INSTRUCTIONS TO FOLLOW
A verbatim reproduction of the lines below, from the line containing "Click the £4,186.03 interest charges value" through the line containing "Task: Switch to", both ends included, is the whole required output.

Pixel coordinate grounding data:
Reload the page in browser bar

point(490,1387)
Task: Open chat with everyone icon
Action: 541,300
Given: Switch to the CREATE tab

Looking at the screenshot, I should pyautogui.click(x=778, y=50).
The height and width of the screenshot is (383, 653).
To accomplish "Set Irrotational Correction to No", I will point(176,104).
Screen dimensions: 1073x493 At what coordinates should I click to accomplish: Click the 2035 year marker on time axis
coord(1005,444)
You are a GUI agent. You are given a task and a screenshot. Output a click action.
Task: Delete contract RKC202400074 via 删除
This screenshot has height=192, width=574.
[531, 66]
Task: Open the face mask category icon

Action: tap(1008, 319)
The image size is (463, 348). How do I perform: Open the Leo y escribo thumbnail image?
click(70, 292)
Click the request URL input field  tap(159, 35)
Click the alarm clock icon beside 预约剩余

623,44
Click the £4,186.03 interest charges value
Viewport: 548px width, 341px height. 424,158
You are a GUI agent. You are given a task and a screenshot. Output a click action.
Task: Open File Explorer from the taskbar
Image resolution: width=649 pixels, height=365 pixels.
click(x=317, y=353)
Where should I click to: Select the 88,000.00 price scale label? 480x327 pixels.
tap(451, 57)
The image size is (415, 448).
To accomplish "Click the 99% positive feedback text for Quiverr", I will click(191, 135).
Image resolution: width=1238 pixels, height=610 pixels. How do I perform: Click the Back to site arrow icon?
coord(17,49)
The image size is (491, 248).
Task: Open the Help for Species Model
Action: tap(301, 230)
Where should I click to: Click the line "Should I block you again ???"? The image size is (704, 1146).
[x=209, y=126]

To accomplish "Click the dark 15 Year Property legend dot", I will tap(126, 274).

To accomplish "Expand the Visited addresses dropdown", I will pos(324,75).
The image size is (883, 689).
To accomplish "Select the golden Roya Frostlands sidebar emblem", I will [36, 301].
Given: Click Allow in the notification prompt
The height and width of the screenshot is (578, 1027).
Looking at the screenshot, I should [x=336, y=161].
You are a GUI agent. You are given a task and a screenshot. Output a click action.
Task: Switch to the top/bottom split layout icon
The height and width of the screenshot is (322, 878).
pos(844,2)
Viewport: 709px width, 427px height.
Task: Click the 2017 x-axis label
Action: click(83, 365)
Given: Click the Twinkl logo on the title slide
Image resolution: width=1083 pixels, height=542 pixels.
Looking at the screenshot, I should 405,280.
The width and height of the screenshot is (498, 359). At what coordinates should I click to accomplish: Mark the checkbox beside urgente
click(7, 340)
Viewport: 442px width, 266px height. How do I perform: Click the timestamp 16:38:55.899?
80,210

THE ANSWER
Click the £4,186.03 interest charges value
Viewport: 548px width, 341px height. 424,158
You are a GUI agent. You are given a task and a screenshot. Output a click action.
Task: Open File Explorer from the taskbar
Image resolution: width=649 pixels, height=365 pixels.
click(x=317, y=353)
Where should I click to: Select the 88,000.00 price scale label? 480x327 pixels.
tap(451, 57)
The image size is (415, 448).
To accomplish "Click the 99% positive feedback text for Quiverr", I will click(191, 135).
Image resolution: width=1238 pixels, height=610 pixels. How do I perform: Click the Back to site arrow icon?
coord(17,49)
The image size is (491, 248).
Task: Open the Help for Species Model
Action: tap(301, 230)
Where should I click to: Click the line "Should I block you again ???"? The image size is (704, 1146).
[x=209, y=126]

To accomplish "Click the dark 15 Year Property legend dot", I will tap(126, 274).

To accomplish "Expand the Visited addresses dropdown", I will pos(324,75).
The image size is (883, 689).
To accomplish "Select the golden Roya Frostlands sidebar emblem", I will [36, 301].
Given: Click Allow in the notification prompt
The height and width of the screenshot is (578, 1027).
Looking at the screenshot, I should [x=336, y=161].
You are a GUI agent. You are given a task and a screenshot. Output a click action.
Task: Switch to the top/bottom split layout icon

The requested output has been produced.